LESIONES MÁS COMUNES EN VACACIONES

Las vacaciones representan un periodo de descanso, relajación y, en muchos casos, la oportunidad de realizar actividad física o practicar algún deporte ocasional. Paradójicamente, este cambio en la rutina —aunque positivo— incrementa el riesgo de lesiones, especialmente en personas que no están acostumbradas al ejercicio.

Desde la perspectiva de la medicina del deporte, el cuerpo responde a las cargas físicas según su nivel de adaptación. Cuando se le exige más de lo habitual sin una preparación progresiva, el riesgo de lesión aumenta considerablemente.

¿Por qué nos lesionamos más en vacaciones?

Durante las vacaciones es común pasar de un estilo de vida relativamente sedentario a realizar actividades como caminatas largas, natación, deportes recreativos o excursiones. Este cambio brusco genera un fenómeno conocido como sobrecarga aguda, en el cual los tejidos musculares, tendinosos y articulares no están preparados para soportar la demanda.
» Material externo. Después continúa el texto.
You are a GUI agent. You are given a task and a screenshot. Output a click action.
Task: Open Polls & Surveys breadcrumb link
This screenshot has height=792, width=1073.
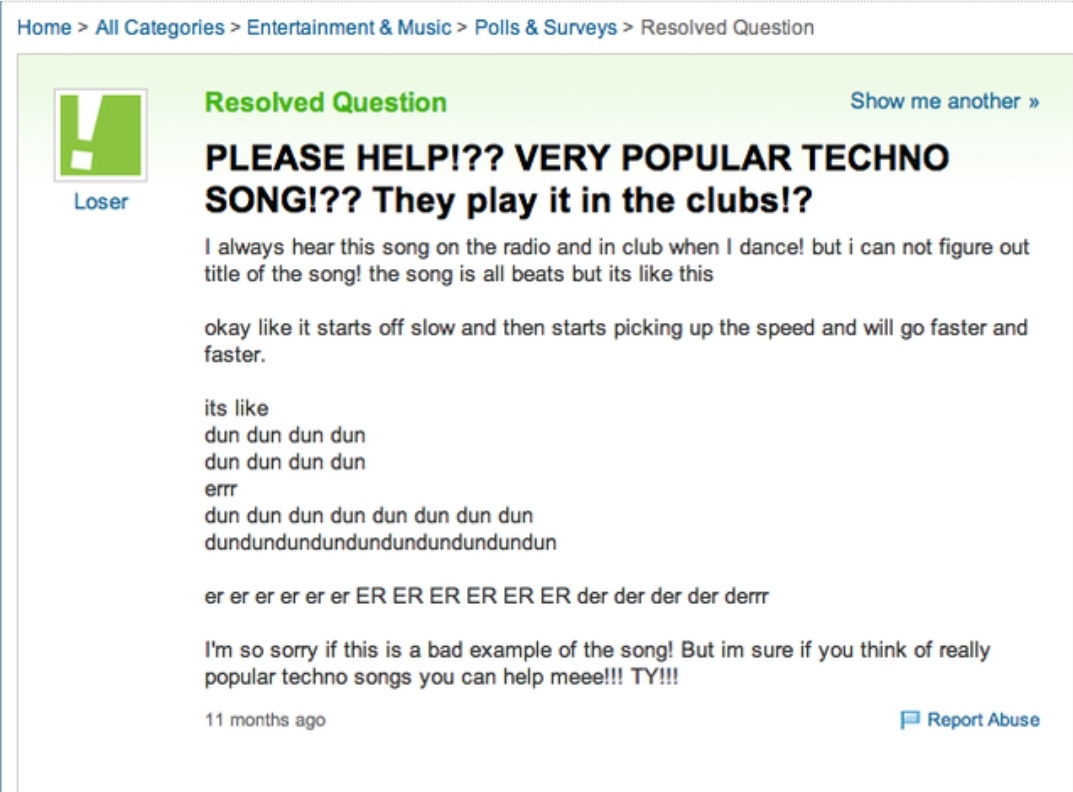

Además, factores como el cansancio acumulado, el uso de calzado inadecuado, superficies irregulares o condiciones ambientales (calor, humedad, altitud) contribuyen al riesgo.

En otros casos, la combinación de actividad física con consumo de alcohol afecta la coordinación y la respuesta neuromuscular, aumentando la probabilidad de lesiones.

Lesiones más frecuentes en vacaciones.

1. Esguinces de tobillo

Son una de las lesiones más comunes durante vacaciones. Ocurren al caminar en la playa, en calles empedradas o durante actividades como senderismo.

El mecanismo típico es una torcedura del tobillo hacia adentro (inversión), que afecta los ligamentos laterales. Los síntomas incluyen dolor, inflamación y dificultad para apoyar el pie.

Sin un manejo adecuado, un esguince puede volverse recurrente o generar inestabilidad crónica.

2. Contracturas y desgarros musculares

Las actividades realizadas a intensidades no habituales, combinadas con la falta de calentamiento y estiramiento, pueden provocar lesiones musculares.

Las contracturas representan una sobrecarga muscular, mientras que los desgarros implican una ruptura parcial o total de las fibras.

Los músculos más afectados suelen ser:

  • Pantorrilla
  • Muslo (cuádriceps e isquiotibiales)
  • Espalda baja

Estas lesiones suelen aparecer por falta de acondicionamiento, deshidratación o fatiga.

3. Tendinitis

El uso repetitivo y prolongado de ciertas articulaciones, fuera de lo habitual, puede generar inflamación de los tendones.

Las tendinitis más comunes durante vacaciones se presentan en:

  • Hombro
  • Rodilla
  • Tobillo

El dolor suele ser progresivo y empeora con la actividad.

4. Lumbalgia

Los viajes largos en automóvil o avión, cargar maletas pesadas o dormir en superficies distintas pueden provocar dolor lumbar.

La lumbalgia no siempre está relacionada con actividad deportiva, sino con posturas prolongadas o movimientos incorrectos. Puede acompañarse de rigidez o limitación funcional.

5. Enfermedad por calor

Las altas temperaturas tienen un impacto importante en el rendimiento físico y el bienestar general.

La enfermedad por calor puede provocar calambres, debilidad, desorientación, mareo e incluso requerir atención médica urgente.

Es fundamental mantenerse bien hidratado y, ante cualquier malestar, buscar un lugar fresco y con sombra. Se recomienda consumir bebidas frescas de manera constante.

Factores de riesgo más importantes

Existen elementos que aumentan la probabilidad de lesionarse durante las vacaciones:

  • Falta de condición física
  • Incremento brusco de la actividad
  • No realizar calentamiento previo
  • Uso de calzado inadecuado
  • Deshidratación
  • Falta de descanso

Escuchar al cuerpo: clave para prevenir lesiones

El dolor o cualquier síntoma de disconfort durante la actividad física o la exposición al sol es una señal de alerta. Ignorarlo puede convertir una molestia leve en una lesión mayor.

Es importante evitar la automedicación y acudir a valoración médica si el dolor es intenso, persistente o limita la función.

Un diagnóstico preciso permite establecer un plan de tratamiento adecuado, que puede incluir fisioterapia, ejercicios de rehabilitación y, en algunos casos, intervención médica especializada.

Las vacaciones no deberían ser sinónimo de lesiones. Con una adecuada preparación, conciencia corporal y medidas preventivas, es posible disfrutar de la actividad física durante estos periodos.

El cuerpo necesita adaptación, no improvisación. Entender esto es la clave para regresar de vacaciones no solo descansado, sino también sano y funcional.